### Document excerpt
■ ■ ■ ■ ■
(288c) Production of Psilocybin and Norbaeocystin in E. coli Enable the Discovery of an Entourage Effect in Psilocybe, “Magic”, Mushrooms

Since the beginning of the COVID-19 pandemic, the prevalence and demand for treatment of depression and anxiety have skyrocketed. To meet this demand, scientists must work to find new ways to tackle these complex disease states. Psilocybin, the main psychoactive molecule in “magic” mushrooms, is being studied for its ability to serve as a fast-acting treatment for a range of neurological diseases. Encouraged by recent successes in producing psilocybin from a recombinant E. coli host, we developed a novel production method for another phosphorylated tryptamine mushroom metabolite, norbaeocystin.

Norbaeocystin’s structural similarities to psilocybin and the scarcity of information about this molecule in the peer reviewed literature motivated our development of an E. coli production platform. Due to many pathway, substrate, and cofactor similarities to psilocybin, we utilized similar strain construction and optimization techniques to those explored for psilocybin production. Surprisingly, the results of our transcriptional balancing study revealed a different optimal solution, suggesting there is still much to be learned before a priori pathway optimization studies become a reality. Furthermore, to enhance production of norbaeocystin to industrially viable levels, we performed a range of benchtop bioreactor studies varying key media components and control setpoints. Due to high metabolic demand for serine in the pathway, we hypothesized that the exogenous pathway would deplete the natural supply. However, we found the addition of serine to the culture media had no significant impact on titer upon scale-up; therefore, resulting in 1.58 ± 0.08 g/L of norbaeocystin, the highest production levels reported to date for this molecule.
■ ■ ■ ■ ■
### Extracted records
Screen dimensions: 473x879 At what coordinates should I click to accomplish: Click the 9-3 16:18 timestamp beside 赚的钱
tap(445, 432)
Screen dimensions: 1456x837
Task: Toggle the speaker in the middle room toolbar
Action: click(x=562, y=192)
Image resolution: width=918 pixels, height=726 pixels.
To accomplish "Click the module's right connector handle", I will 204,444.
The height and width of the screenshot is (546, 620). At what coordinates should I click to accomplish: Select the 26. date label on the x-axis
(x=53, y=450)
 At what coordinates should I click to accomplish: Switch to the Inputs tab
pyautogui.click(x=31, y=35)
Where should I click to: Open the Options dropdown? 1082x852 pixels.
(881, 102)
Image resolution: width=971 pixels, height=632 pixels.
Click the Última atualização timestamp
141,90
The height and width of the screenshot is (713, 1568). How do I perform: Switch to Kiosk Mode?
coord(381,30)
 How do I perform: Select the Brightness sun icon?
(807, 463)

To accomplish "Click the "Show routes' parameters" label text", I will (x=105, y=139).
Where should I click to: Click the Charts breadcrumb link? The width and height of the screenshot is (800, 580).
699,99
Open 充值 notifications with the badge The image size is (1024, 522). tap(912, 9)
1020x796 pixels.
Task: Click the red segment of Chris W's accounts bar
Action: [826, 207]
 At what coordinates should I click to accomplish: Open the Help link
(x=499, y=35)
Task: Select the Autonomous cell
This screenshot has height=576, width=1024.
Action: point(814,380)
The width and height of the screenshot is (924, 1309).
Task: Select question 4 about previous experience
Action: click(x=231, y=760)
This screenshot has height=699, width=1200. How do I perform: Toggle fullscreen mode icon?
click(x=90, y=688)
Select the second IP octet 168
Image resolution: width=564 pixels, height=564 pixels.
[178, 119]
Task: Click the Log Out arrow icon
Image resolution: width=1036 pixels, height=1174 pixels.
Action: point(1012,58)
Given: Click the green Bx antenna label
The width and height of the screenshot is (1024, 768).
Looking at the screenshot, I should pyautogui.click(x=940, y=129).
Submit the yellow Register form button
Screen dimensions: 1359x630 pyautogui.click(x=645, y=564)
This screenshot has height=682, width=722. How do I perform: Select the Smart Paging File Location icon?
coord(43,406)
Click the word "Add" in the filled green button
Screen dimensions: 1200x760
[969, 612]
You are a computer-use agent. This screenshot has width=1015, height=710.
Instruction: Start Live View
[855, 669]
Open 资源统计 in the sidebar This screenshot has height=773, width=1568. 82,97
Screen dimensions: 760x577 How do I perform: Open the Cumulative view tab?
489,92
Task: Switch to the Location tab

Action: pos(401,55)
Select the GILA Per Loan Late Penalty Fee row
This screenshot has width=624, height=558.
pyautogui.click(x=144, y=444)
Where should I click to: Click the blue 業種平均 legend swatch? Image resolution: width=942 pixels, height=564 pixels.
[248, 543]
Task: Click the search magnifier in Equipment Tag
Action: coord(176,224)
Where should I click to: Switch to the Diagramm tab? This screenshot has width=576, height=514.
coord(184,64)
■ ■ ■ ■ ■
### Work to complete
a – Answer these questions from the norbaeocystin abstract:
(i) What is the main psychoactive molecule in "magic" mushrooms?
(ii) Which host organism was used for production?
(iii) What titer of norbaeocystin was reached?
b – List every kind of similarity to psilocybin that the norbaeocystin abstract names as the reason for using similar strain construction and optimization techniques.
c – Copy the norbaeocystin abstract from "(288c) Production of" to "mushroom metabolite, norbaeocystin.", renaming each "E. coli" as "Escherichia coli".
Answer from the norbaeocystin abstract alone.

### Set of answers
a –
(i) Psilocybin
(ii) E. coli
(iii) 1.58 ± 0.08 g/L

b – Pathway, substrate, cofactor

c –
(288c) Production of Psilocybin and Norbaeocystin in Escherichia coli Enable the Discovery of an Entourage Effect in Psilocybe, “Magic”, Mushrooms

Since the beginning of the COVID-19 pandemic, the prevalence and demand for treatment of depression and anxiety have skyrocketed. To meet this demand, scientists must work to find new ways to tackle these complex disease states. Psilocybin, the main psychoactive molecule in “magic” mushrooms, is being studied for its ability to serve as a fast-acting treatment for a range of neurological diseases. Encouraged by recent successes in producing psilocybin from a recombinant Escherichia coli host, we developed a novel production method for another phosphorylated tryptamine mushroom metabolite, norbaeocystin.